I am still a member of the list, although I no longer cook professionally (MS and the attendant stamina issues made continuing in that line of work impossible). I don't read everything that comes through the list, but I read a lot of it, and I find out about things I did not even know existed, get annoyed at the latest thing some government or the WTO is doing to our food, or discover an approach to handling something that I had never considered. Unless they kick me off, I will stick around. I get a lot of really cool stuff from that list.


See The fall and rise of good bread featuring 2 articles by a favourite writer of mine from my chef's list, David Auerbach (the man who saved my beans cooking). He has other articles there too. Check the archives.

Wednesday, May 2, 2007

Menopausal mind-funk


I have had a heck of a time concentrating for the past 48 or so hours (not helped by virtually no sleep at all for two nights due to constant waking with hot flashes).

I can think clearly (if somewhat laterally) most of the time, but for the past couple of days I keep reading the same sentence or paragraph over and over again, and cannot make any sense of it, mostly from a complete inability to concentrate for more than 3 seconds on anything. My mind keeps wandering all over the map, and to the most irrelevant and unrelated things.

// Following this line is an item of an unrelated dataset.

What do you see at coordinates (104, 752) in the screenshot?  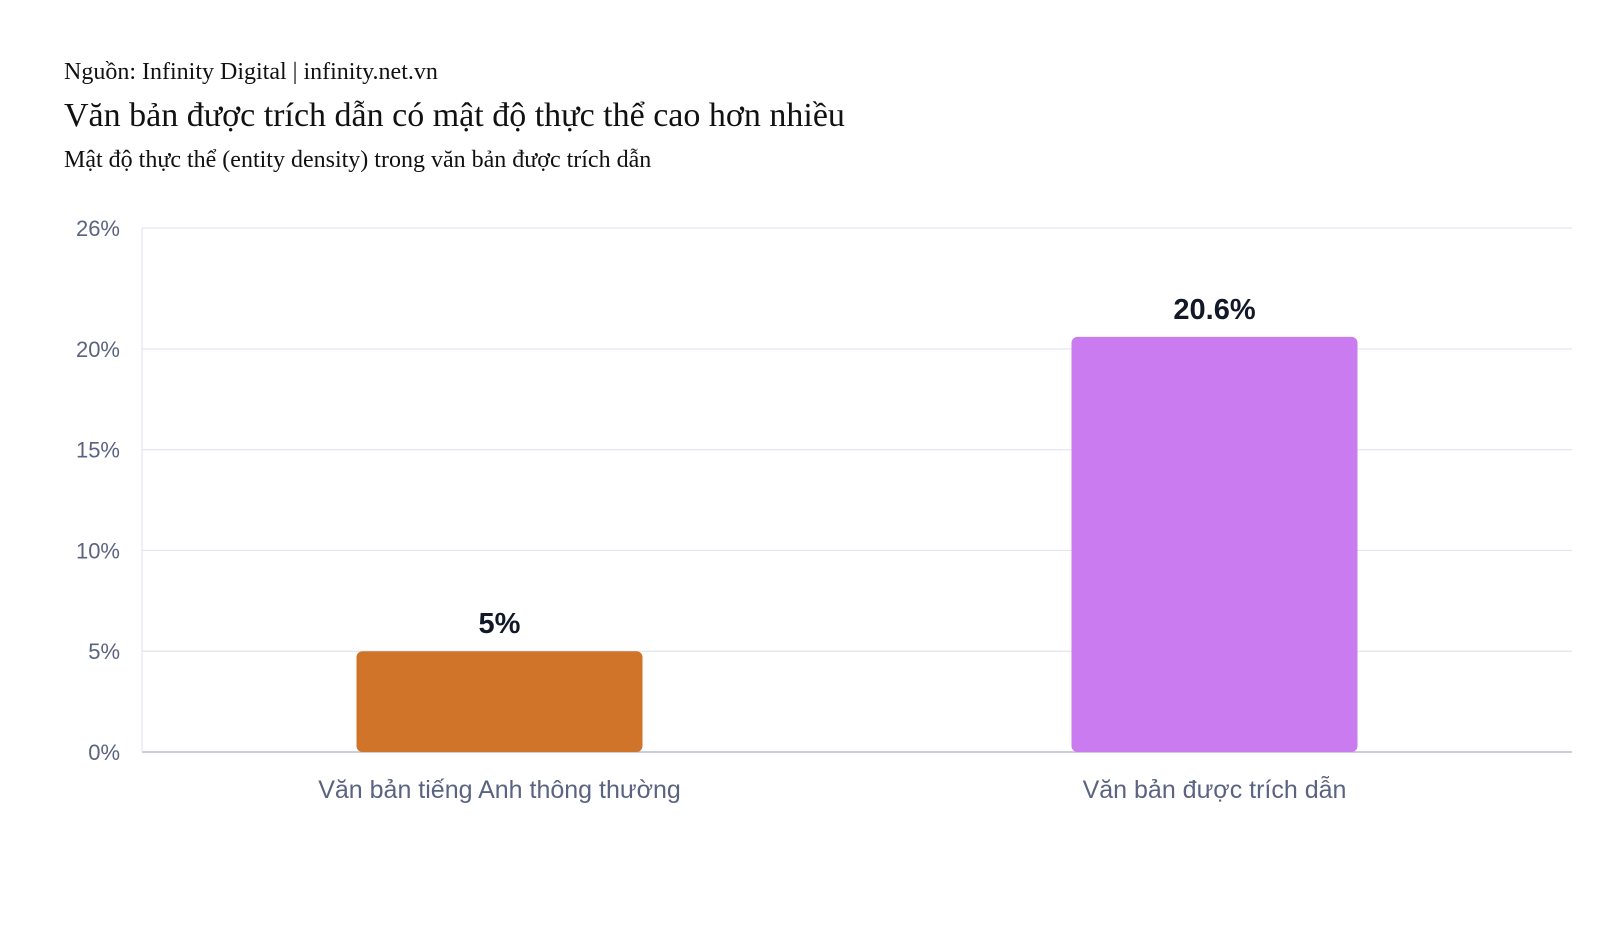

"You really have to get to work on that garden." "The chicken soup you made yesterday was good...but you needed bread with it. Pity the noodles have soaked up the remaining broth in the soup...it would have made a good lunch." "I wonder how Dad is doing visiting Donna in Italy." "Did I take my shot this morning?" "I really should get myself a kitten. The house is lonely without a cat around."


And so on, and so on ...


All of it is a constant distraction to whatever task is at hand. I am not even going to admit how long it actually took me to get the vegetables ready for the soup, but it was well over 10 times as long as it should have taken. I would notice something on the coffee counter, and stop the chopping to go and clean it. And then would chop two mushrooms more before deciding I needed something from my office (no idea what or why), would go upstairs for it, and forget what it was by the time I reached the top, only to have the idea pop back up the minute I started the chopping again. It has been like that since mid-Monday, and I am truly getting nowhere fast. At the best of times I distract incredibly easily, which drives my sister Donna quite nuts, but these past couple of days seen my distractibility quotient rise to an entirely new level.


There is a set of funny 'prayers' for the Myers-Briggs personality types that a friend found once and passed over to me. I am Myers-Briggs type ENFP (Extraverted iNtuitive Feeling Perceiving), and the prayer for my type is "God, help me to keep my mind on one th--Oh, Look...a bird!--ing at a time." That is so-o-o Me, except that I rarely return to the original thought!


Sometimes I can focus quite intently, to the exclusion of everything around me. (When I was renting the second kitchen at a restaurant in Kingston for my small business, the restaurant's head chef used to climb very quietly up the stairs, stand right behind me and, after making sure I didn't have a knife or anything else dangerous in my hand, say 'boo!' right into my ear. I was always caught totally off guard and would jump clear out of my skin. He never tired of that game, saying that he liked my 'finely-tuned flight response'.)


I have a bunch of banked overtime at work, and I am thinking that rather than sit here and try to accomplish things when I am in this state that I should go through all the busy-work I have to do--which should take about half an hour--and then use up some of that banked time getting distracted from household chores rather than my job.